Another issue Brown raised around the protest was when he said the students are "hungry and they can't get 'seconds' at lunch. It's so many things that these kids go through."
I reminded him that first lady Michelle Obama's obesity policies around school lunches are being challenged by hungry students across the country.
I think Brown is doing a disservice to impressionable kids. Even though he is well-meaning, his actions are not directed toward a positive goal.
I like much better the stance of Bishop Eustace football coach Rob Cormier. He told the Courier-Post: "Right now, we're in a situation where some people are anti-government, anti-police. I want to see kids exposed to patriotism and not making some statement when they're 15 years old and impressionable."

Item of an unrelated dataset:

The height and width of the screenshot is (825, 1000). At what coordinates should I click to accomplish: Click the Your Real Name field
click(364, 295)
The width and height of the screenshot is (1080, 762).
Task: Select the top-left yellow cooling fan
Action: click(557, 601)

The coach has it exactly right. What statement are Kaepernick and others making through their attention-getting actions? It seems to be that America is still a deeply oppressive country where cops are allowed to gun down innocent people with little or no consequence. It seems to be that racism is still rampant and systemic.
I think the antidote to Kaepernick and those who tire us by asserting his rights is to challenge him and others to spell out who and what he is opposing and what reform is needed. A major problem is that many in the ESPNs and other major sports media won't challenge athletes for fear of losing access.
So we'll see whether Kaepernick inspires social reform and justice, as Parks did. We'll see whether Kaepernick's actions inspire people of good will, as did the brave actions of Parks and Martin Luther King Jr.
For me, I think it's a much safer bet that Kaepernick will throw three touchdown passes in leading Chip Kelly's 49ers to a Super Bowl win.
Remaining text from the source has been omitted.